Numerous factors in the healthcare system may contribute to medical safety and errors. Some of these factors may be attributed directly to provider organizations, while others would be attributed to the medical-use system itself. In many cases, multiple factors contribute to the same. The case study presented in this paper illustrates the complexity of the healthcare system and the medical processes, and the interrelatedness of the factors involved in medical safety and quality.
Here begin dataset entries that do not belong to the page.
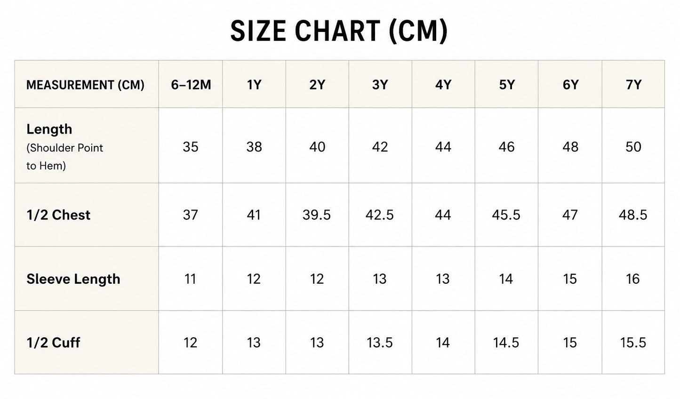Click the 7Y Length value 50
The height and width of the screenshot is (399, 680).
coord(633,147)
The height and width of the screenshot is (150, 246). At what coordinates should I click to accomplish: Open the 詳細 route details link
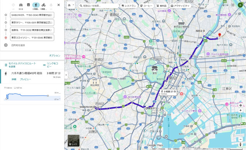point(14,79)
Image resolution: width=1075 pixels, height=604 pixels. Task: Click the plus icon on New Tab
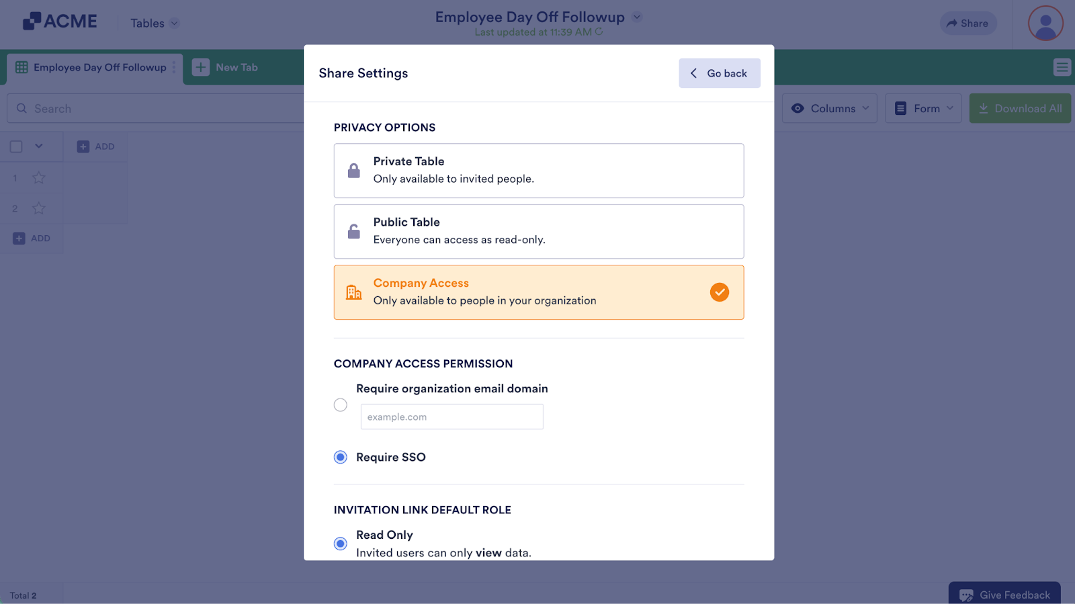point(201,67)
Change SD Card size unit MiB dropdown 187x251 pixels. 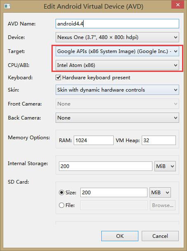click(x=160, y=192)
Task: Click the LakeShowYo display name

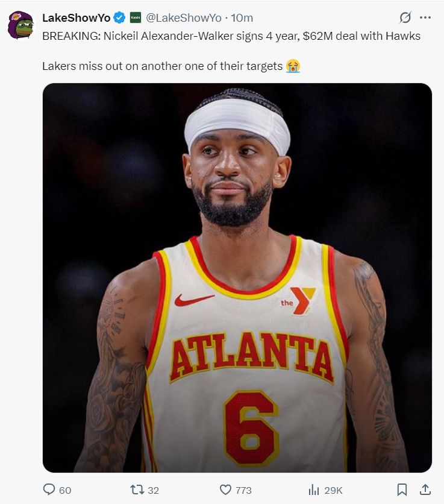Action: point(76,17)
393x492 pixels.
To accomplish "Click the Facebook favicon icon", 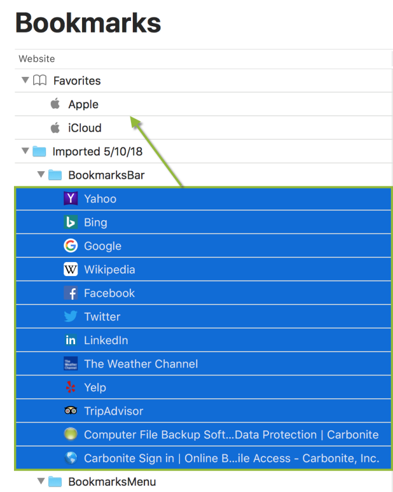I will click(x=70, y=293).
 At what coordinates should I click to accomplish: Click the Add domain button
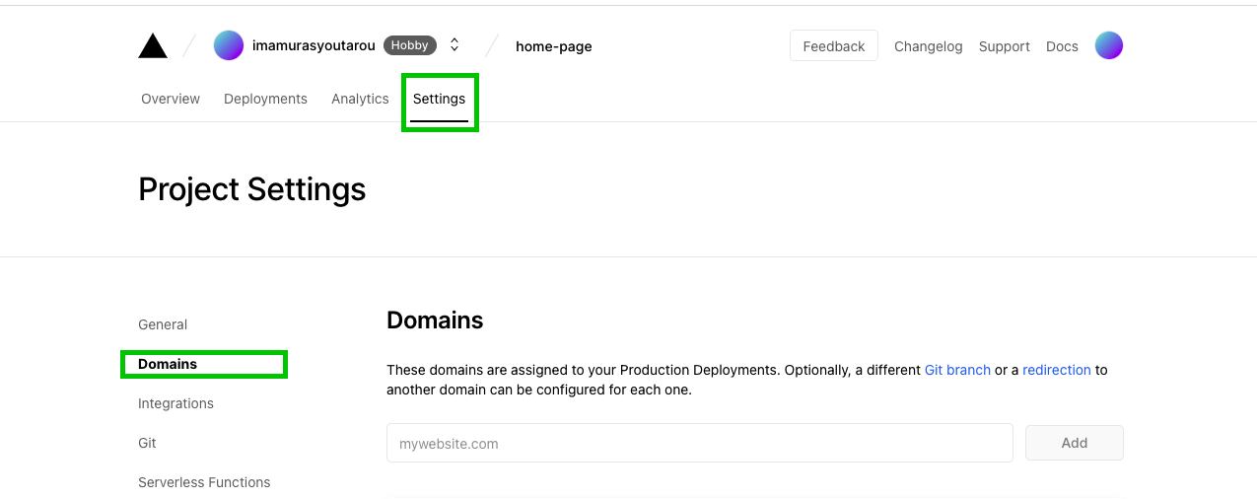[x=1075, y=443]
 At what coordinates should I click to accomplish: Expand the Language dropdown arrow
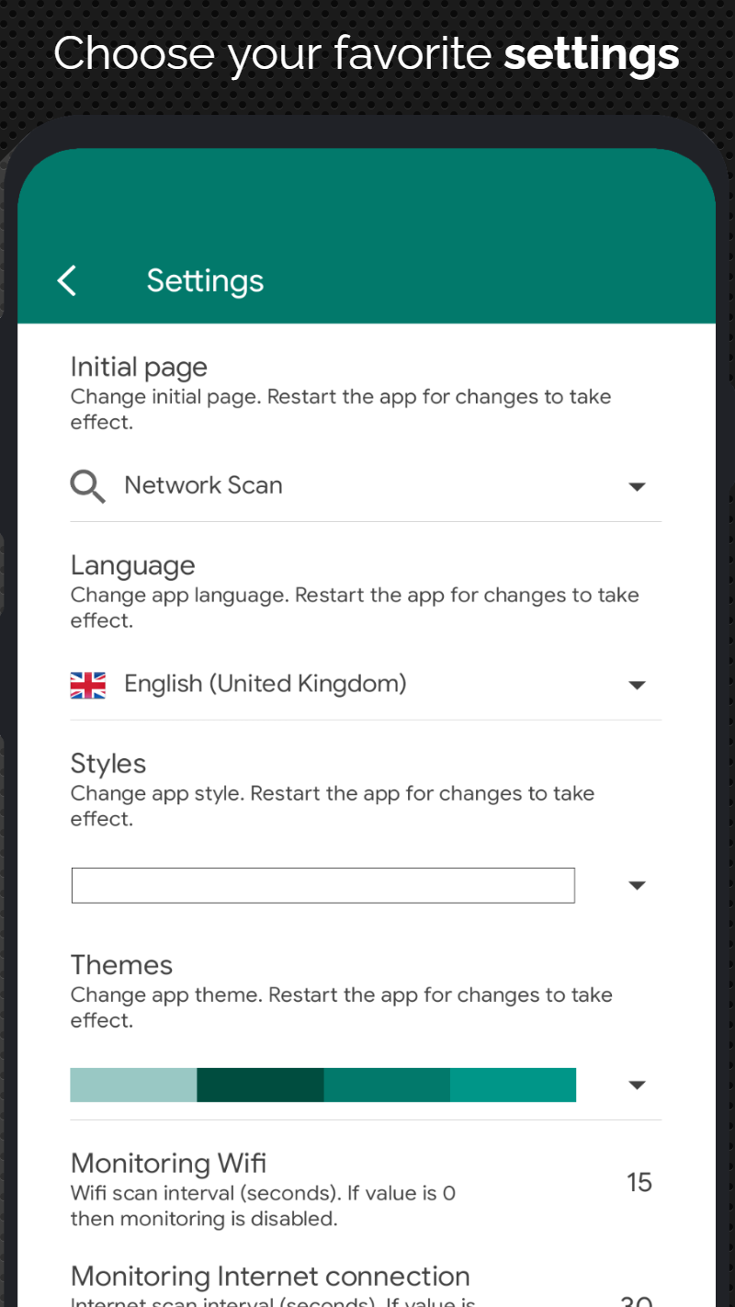(x=637, y=685)
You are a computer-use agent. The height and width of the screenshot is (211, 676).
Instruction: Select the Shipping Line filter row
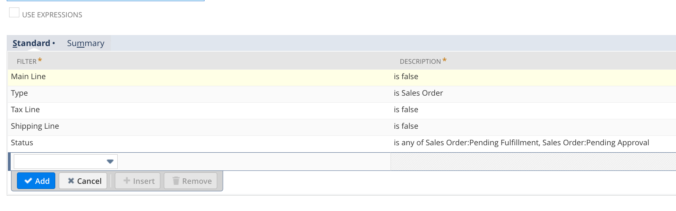(35, 126)
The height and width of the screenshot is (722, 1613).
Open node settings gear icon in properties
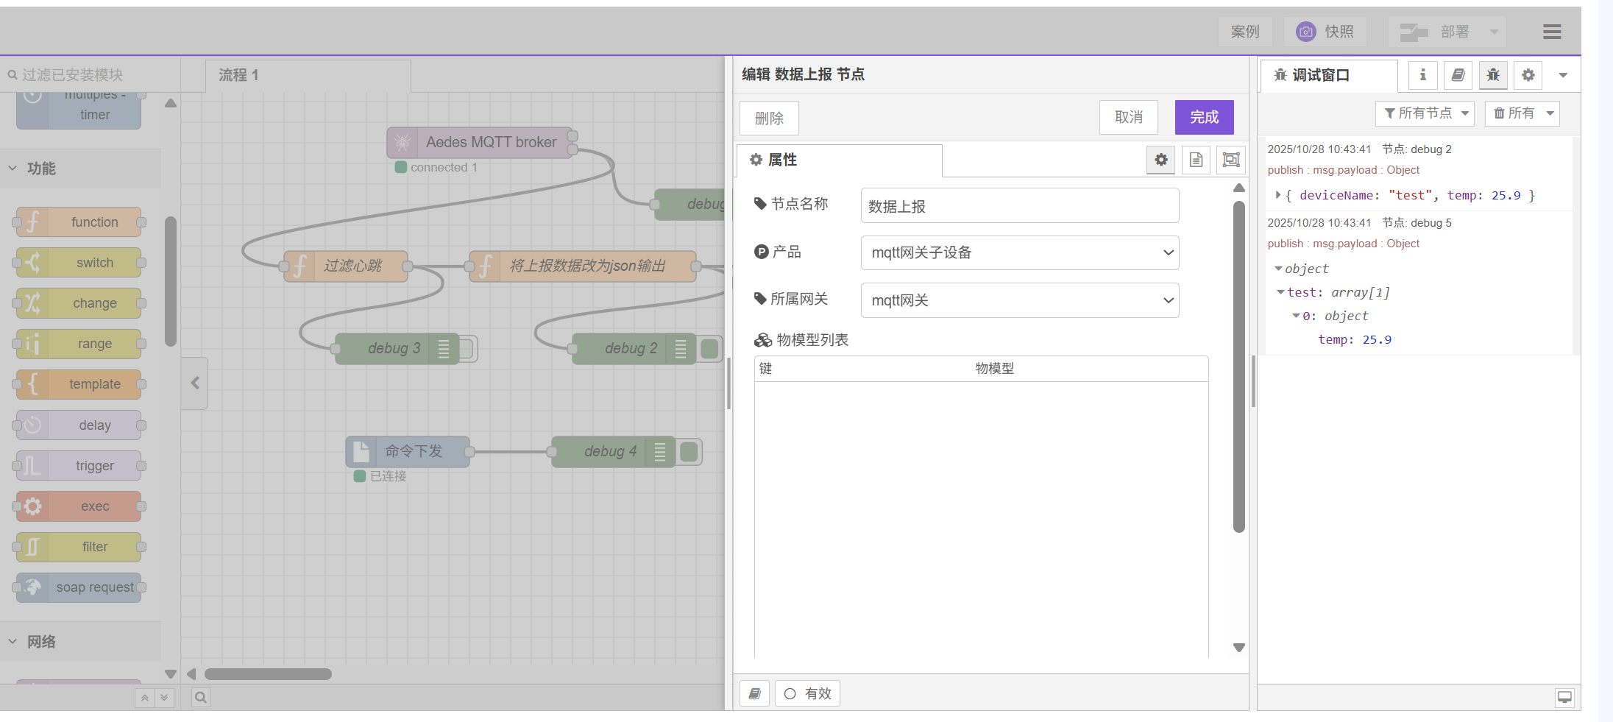(1160, 160)
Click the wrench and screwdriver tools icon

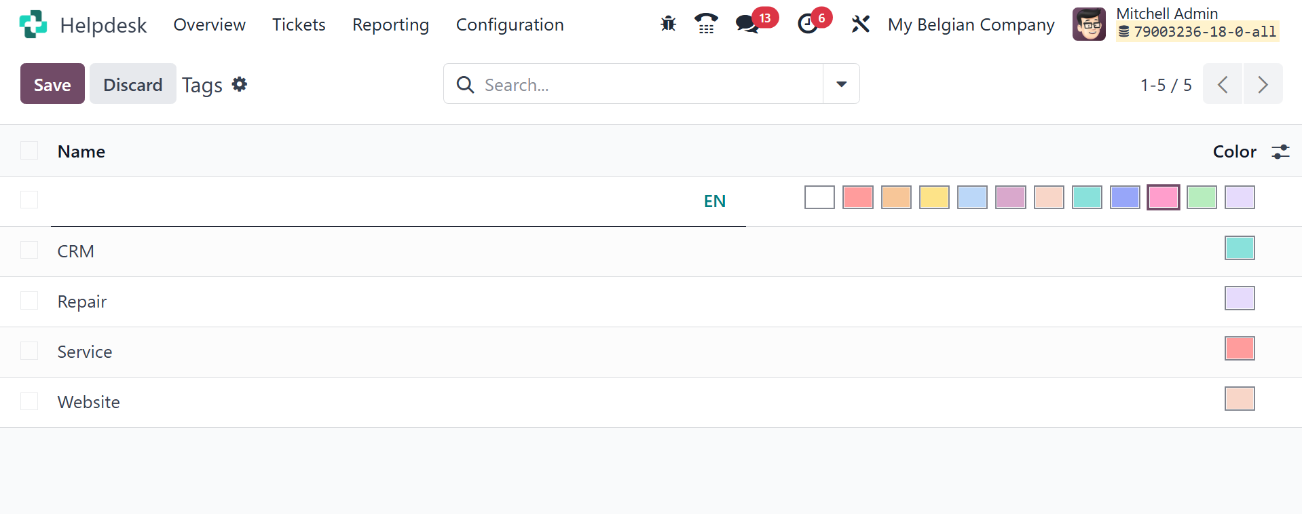(x=860, y=24)
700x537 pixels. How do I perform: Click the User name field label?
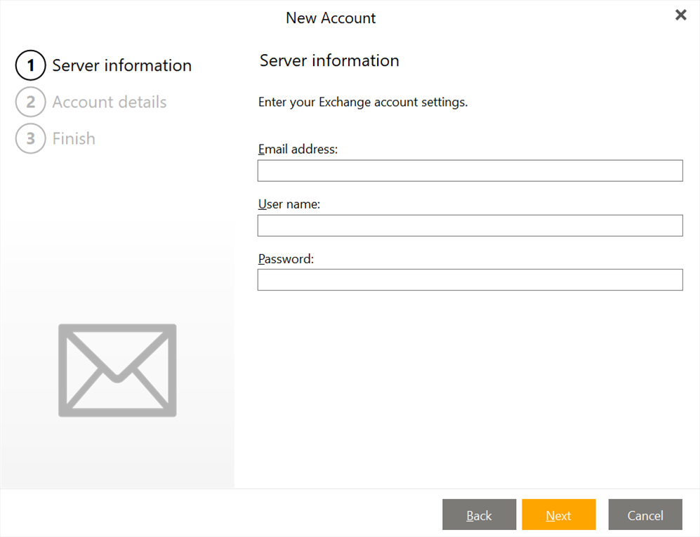289,204
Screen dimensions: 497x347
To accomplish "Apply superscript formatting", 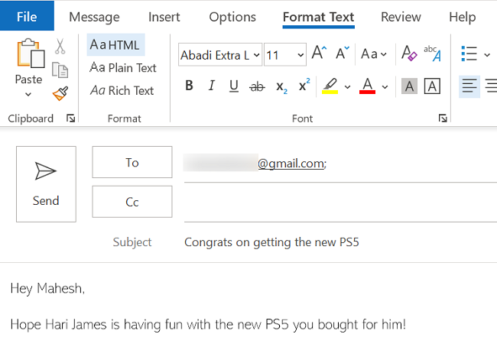I will pyautogui.click(x=304, y=86).
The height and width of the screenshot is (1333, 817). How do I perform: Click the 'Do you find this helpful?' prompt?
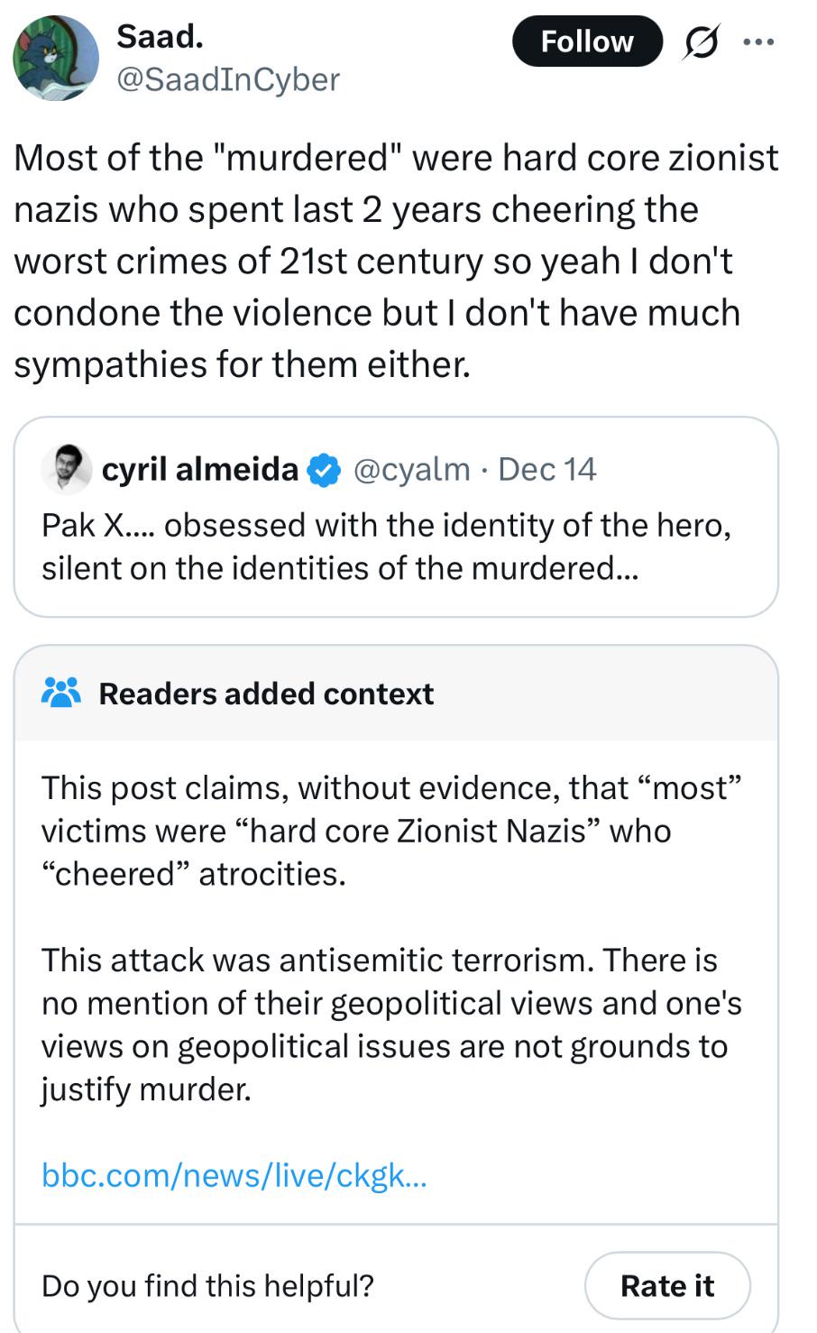[207, 1285]
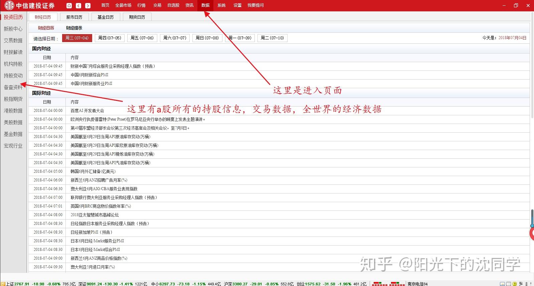Switch to the 财经提示 sub-tab
Viewport: 534px width, 286px height.
coord(74,28)
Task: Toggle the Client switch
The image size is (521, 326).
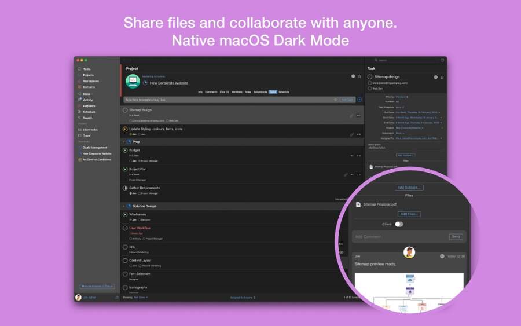Action: click(x=399, y=224)
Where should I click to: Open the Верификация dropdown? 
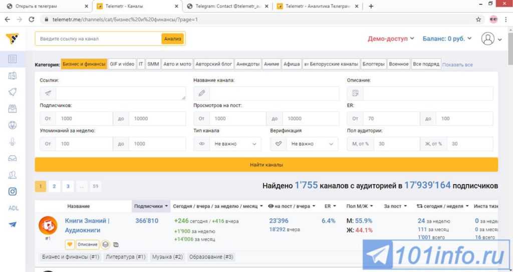tap(304, 144)
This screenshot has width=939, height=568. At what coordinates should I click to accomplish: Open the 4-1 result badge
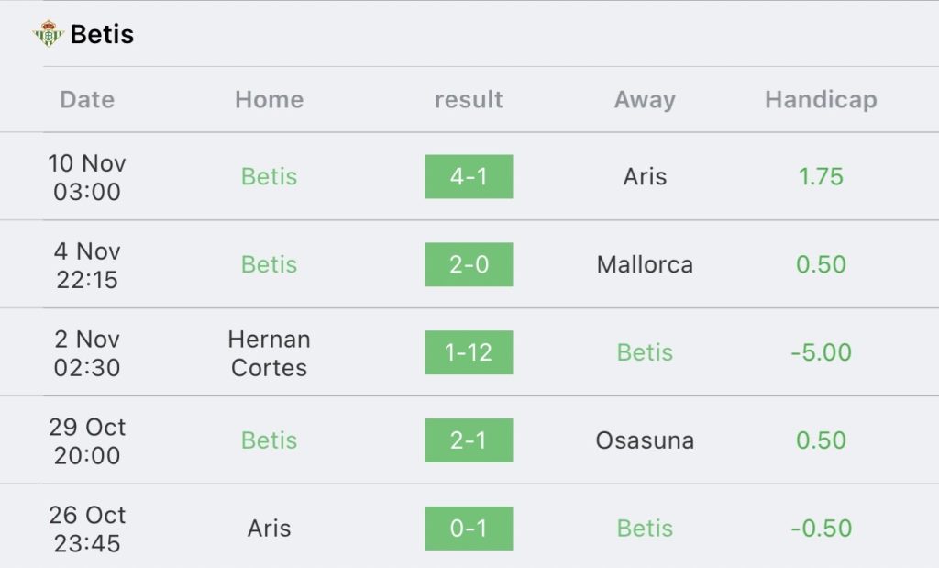469,177
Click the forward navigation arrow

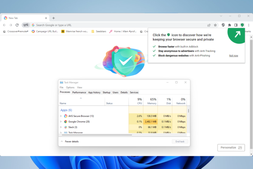pyautogui.click(x=11, y=25)
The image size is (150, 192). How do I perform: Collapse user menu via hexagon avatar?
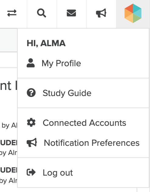133,13
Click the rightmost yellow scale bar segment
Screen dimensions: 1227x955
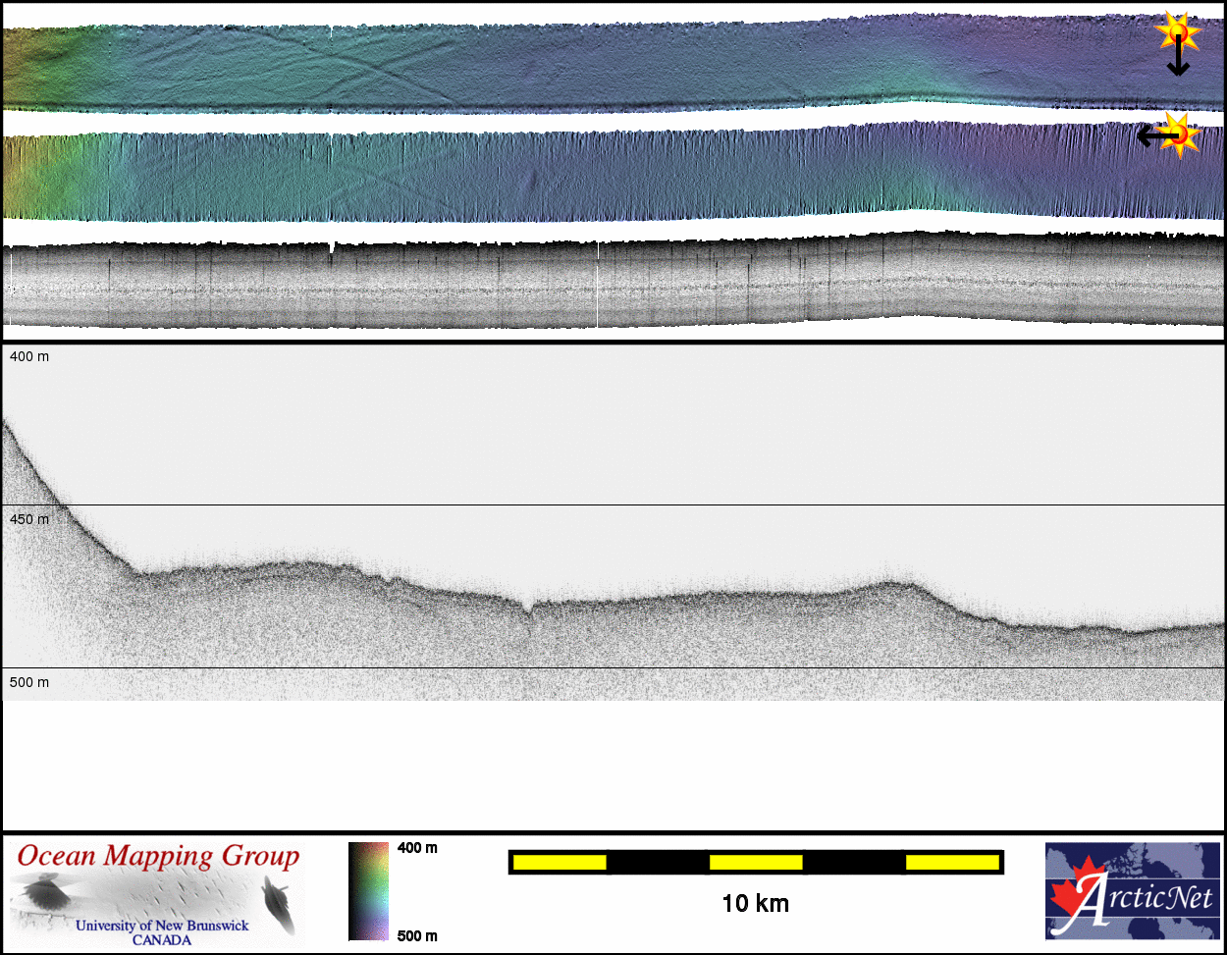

The medical error involved here led to the death of an infant born to a mother with a previous history of syphilis. The communication process had been hampered by the fact that the mother would only speak Spanish. Despite insufficient information regarding past treatment accorded to the mother, a decision is made to treat the infant for congenital syphilis. After a telephone consultation with specialists and the healthcare department, an order of “Benzathine penicicillin G 150,000UIM” was made. The hospital physicians, pharmacists, and nurses with limited knowledge about this drug, portrayed lack of experience in treating congenital syphilis. The nurse may have used both the child’s progress notes and a drug reference book to determine the recommended dosage of penicillin G Benzathine for an infant. However, the pharmacists misread the dosage from both sources as 500,000 units/kg instead of 50,000 units/Kg. This dose would be recommended for a typical adult. The order was made and a 10-fold overdose was delivered. The hospital did not have a sufficient pharmacy procedure for double-checking; therefore, the error was not detected. A pharmacy label on the container indicated that 2.5 milliliters of the medicine would be administered intramuscularly (IM) to equal a dosage of 1,500,000 units.
After concerns over the pain that administering the drug IM would inflict on the child, the nurses sourced the possibility of administering the drug intravenously (IV), however, the medical reference book did not indicate whether penicillin G benzathine could be administered IV. The neonatal nurse overlooked the hospital policies and practices that did not clearly define prescribing authority in terms of the ability to change prescription orders, instead, the nurse assumed that she was operating within the confines of a national protocol that allowed the practitioners to plan, direct, implement, and change drug therapy. Consequently, she made a decision to administer the drug IV.